Scientists and mathematicians had already found a way to deal with multiple irregular patterns and find consistent regular patterns among them, and then break them down to figure out how the interaction of simple systems created the complex patterns. It’s called chaos theory, or alternately, systems theory. I can’t honestly say that I invented systems theory independently, because I learned about it indirectly from a few different places. In flight school I learned how all of weather was caused by the transfer of heat through the atmosphere, and how the sun shining on the Earth, the rotation of the Earth, geography, the freezing and thawing of water, and a few other minor things, all made energy move through the atmosphere in ways that interacted with each other. Then Dr. Newberg and Dr. D’Aquili had just shown how two instincts and three mental abilities interacted with each other to create all of religion, and Dr. Diamond showed how the interaction of geological factors interacted with universal characteristics of our species to create the history of agricultural civilization.

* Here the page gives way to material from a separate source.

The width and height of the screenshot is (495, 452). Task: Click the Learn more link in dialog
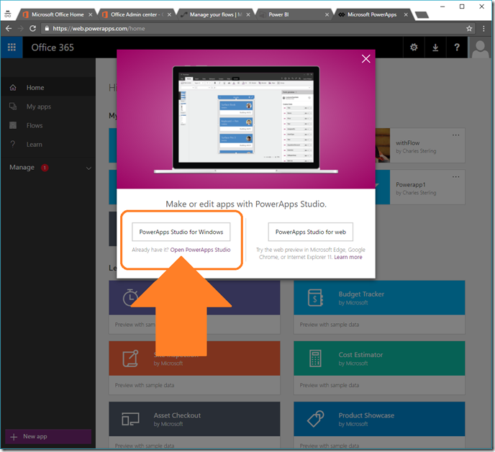click(x=348, y=257)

In effect, in both books these scientists factored individuality and free will out of human behavior altogether. Dr. Newberg and Dr. D’Aquili showed how all of religion was a product of an interaction of five fundamental thought patterns of human brains, which the people attached to those brains act differently upon depending on their living conditions. Dr. Diamond showed how universal human motivations can be factored out of the differences among cultures that shaped world history, and in retrospect we can see that the agricultural history of the world was the product of differences in geography, over which effectively identical members of a species were spread.
Scientists and mathematicians have developed a system of codes for drawing systems diagrams, in the same basic way that computer programmers invent programming languages and musicians use musical notation. There is no way a person could draw a traditional systems diagram for all of human behavior, to show a universal pattern of what interacts with what and how in every situation. But theatre artists have figured out their own ways to draw systems diagrams of human behavior. Every play or movie you’ve ever seen is a systems diagram of human behavior. The artists don’t draw it on paper; they draw it in your mind. They show you what interacts with what. You could draw a traditional systems diagram for any scene in a play or movie, and every entry in the diagram would be one of these 18 factors.
So even though I can’t say I invented systems theory completely independently, at least I can say that I seem to be the first to have thought of applying systems theory to religion, philosophy, and literature all at the same time to derive a collective definition of the essence of human existence.
The Ultimate Answer to Life, the Universe, and Everything is so obvious that I print it on the front cover of all my books. The Ultimate Question was the hard part.